En inglés jugar y tocar (un instrumento) comparten un mismo verbo: to play. La capacidad de la naturaleza, de la vida, de generar sonidos armoniosos con elementos tan sencillos como la lluvia al caer, los árboles de bambú meciéndose o el viento atravesando grietas de distintos tamaños llega, quizá, a su mayor sublimación con algunas formas de música compleja creada por el ser humano. Pero para hablar de esas cosas nada mejor que leer a mi querido Carlos García de la Vega. Yo, como siempre, me distraigo con lo pequeño. Y con todo lo que me lleve a «jugar». Desde hace unos años vengo «coleccionando» ejemplos de insrumentos sorprendentes (sorprendentes para mí, siempre me queda la duda de si seré siempre la última en enterarme de todo). Así que es hora de empezar a recopilarlos en un post que, comme d’habitude, irá creciendo a medida que encuentre más.

Joe Rinaudo toca el American Fotoplayer, un curioso instrumento con el que se añadía sonido, música y efectos especiales durante la proyección de las películas de imagen real y dibujos animados en la época del cine mudo. Estuvieron en funcionamiento entre 1912 y 1925.

En este vídeo Joe Rinaudo explica cómo funciona el instrumento:

Rinaudo sufre los efectos del confinamiento por coronavirus como casi todo el planeta, así que hace unos meses, y para animarnos, hizo un concierto en cuarentena:

Hay instrumentos que se utilizaron para sonorizar películas cuando las películas aún no tenían sonido y hay instrumentos que se inspiran en nuestro mapa cognitivo de sonidos de terror para convertirse en The Apprehension Engine, un instrumento referenciado en Open Culture que pone la piel de gallina. Abstenerse de darle al play caguetas como yo.

A medio camino entre las pelis de terror y cómo debe sonar el hielo de los polos al romperse (o un bosque lleno de secuestradores), está el Waterphone, un instrumento desarrollado por el músico Richard Waters.
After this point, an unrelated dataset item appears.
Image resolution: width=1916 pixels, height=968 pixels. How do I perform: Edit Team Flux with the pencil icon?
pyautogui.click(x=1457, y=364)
Un órgano que produzca sonidos muy semejantes a un conjunto de violines ¿por qué no? Este instrumento, Wheelharp, fabricado por Antiquity Music, es muy reciente y sirve para simular el sonido de varios instrumentos de cuerda tocados con arco con un nivel de precisión superior al de un sintetizador. Suena así:

El Hydraulophone (no sé si tiene traducción al castellano) es un instrumento nombrado en 2005 y patentado en 2011 en cuyo mecanismo el agua juega un papel fundamental. En el siguiente vídeo podemos ver al pianista James Hancock tocando un Hydraulophone en una exhibición en la universidad de Stanford:

La armónica de cristal es un instrumento que tiene más de 200 años y que, por los materiales con los que estaba fabricado, estuvo a punto de desaparecer. Un paso más allá del sonido de las copas musicales, la glass armonica suena así:

Y cierro -por ahora- con esta viral Máquina de Canicas (Marble Machine) de la mano de banda sueca especializada en instrumentos distintos Wintergatan.